Did you miss the return address at the bottom of the drawing pic? I left it showing just for you. It was the mailing cover of a catalog they just sent me. CSM is like Mecca. I need to make it there at least once in my life. Gary

Reactions: Like 1


----------



## Sidecar (Dec 19, 2015)

ripjack13 said:


> Sheesh.....thats superb man.


Do you ever carve your grips ripjack13. ...?


----------



## tocws2002 (Feb 24, 2016)

@HomeBody 

Did you end up carving the walnut stock? If so....pictures, man, we _need _pictures!

-jason

Reactions: Like 1


----------



## ripjack13 (Feb 24, 2016)

HomeBody said:


> Did you miss the return address at the bottom of the drawing pic? I left it showing just for you. It was the mailing cover of a catalog they just sent me. CSM is like Mecca. I need to make it there at least once in my life. Gary



How did I miss this!!??


----------



## ripjack13 (Feb 24, 2016)

Sidecar said:


> Do you ever carve your grips ripjack13. ...?

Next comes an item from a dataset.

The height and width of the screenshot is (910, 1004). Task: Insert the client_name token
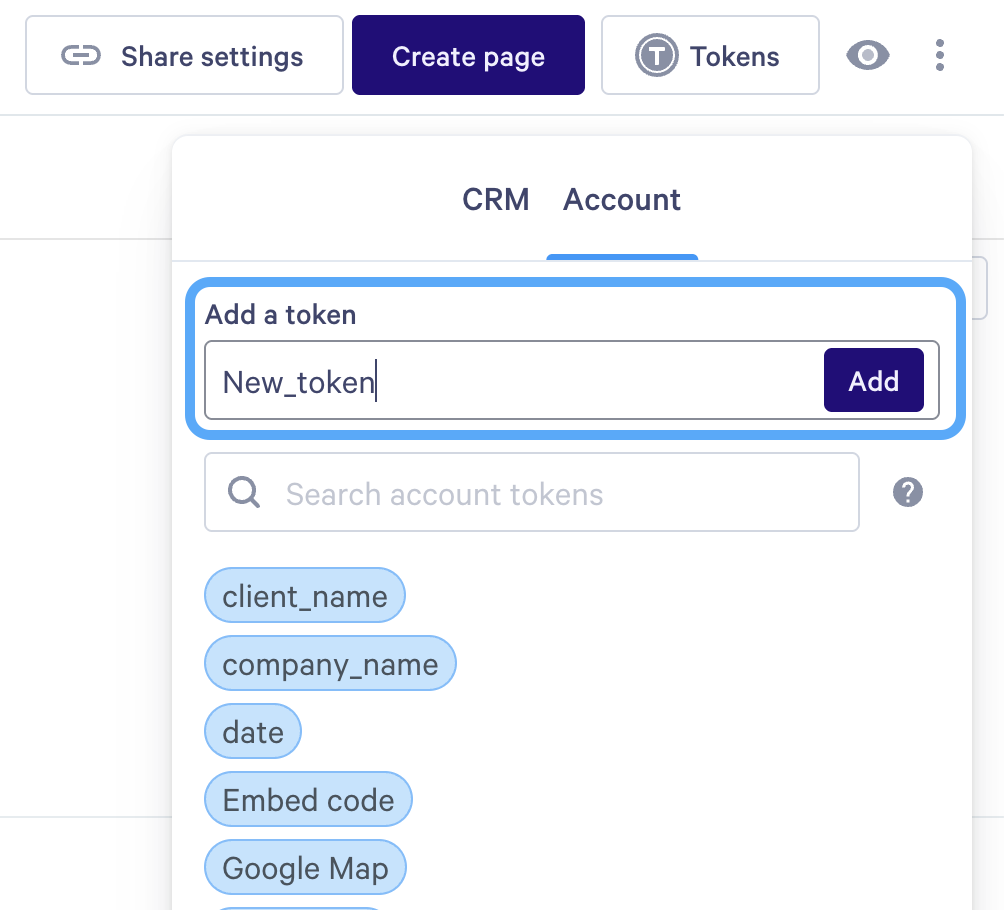click(x=305, y=597)
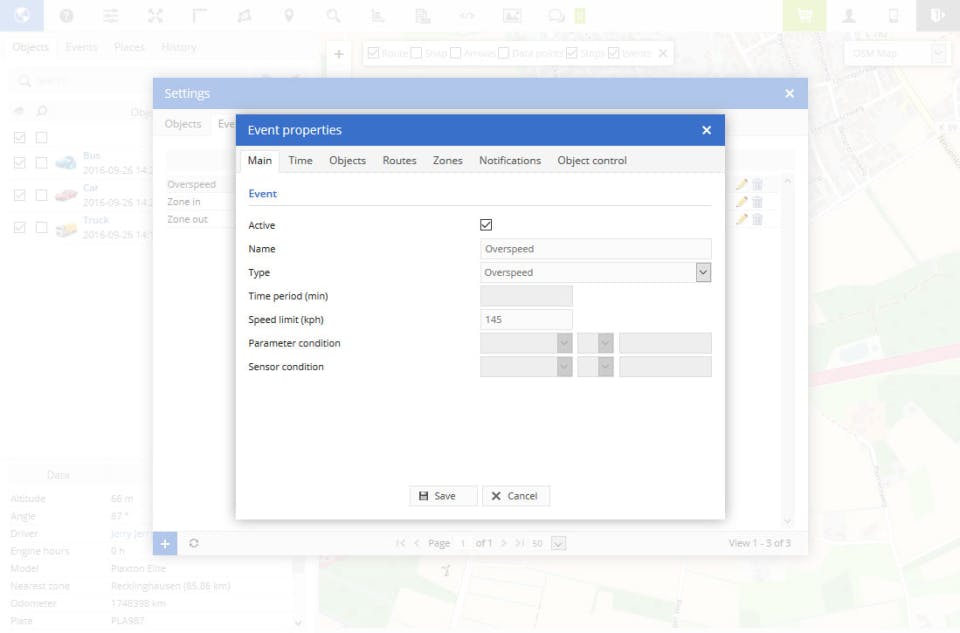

Not yet...still learning to draw! Lol


----------



## HomeBody (Feb 25, 2016)

tocws2002 said:


> @HomeBody
> 
> Did you end up carving the walnut stock? If so....pictures, man, we _need _pictures!
> 
> -jason


No carving yet. Working on another one now. A Daisy M-25 from the late 40's or early 50's. I sanded off the rust, re-engraved the factory stamped in pattern, made new leathers, made a new stock and forend. Now I guess I'll have to get it blued. Or maybe nickel the receiver. These old Daisys shoot hard. 425 fps. Designed by Fred Lefever of shotgun fame in 1912. Made by Daisy 1914-1978. Now made again. Gary

Reactions: EyeCandy! 1


----------



## tocws2002 (Feb 25, 2016)

That's gorgeous, would love to see more of your work in person.

Awesome work!

-jason

Reactions: Thank You! 1


----------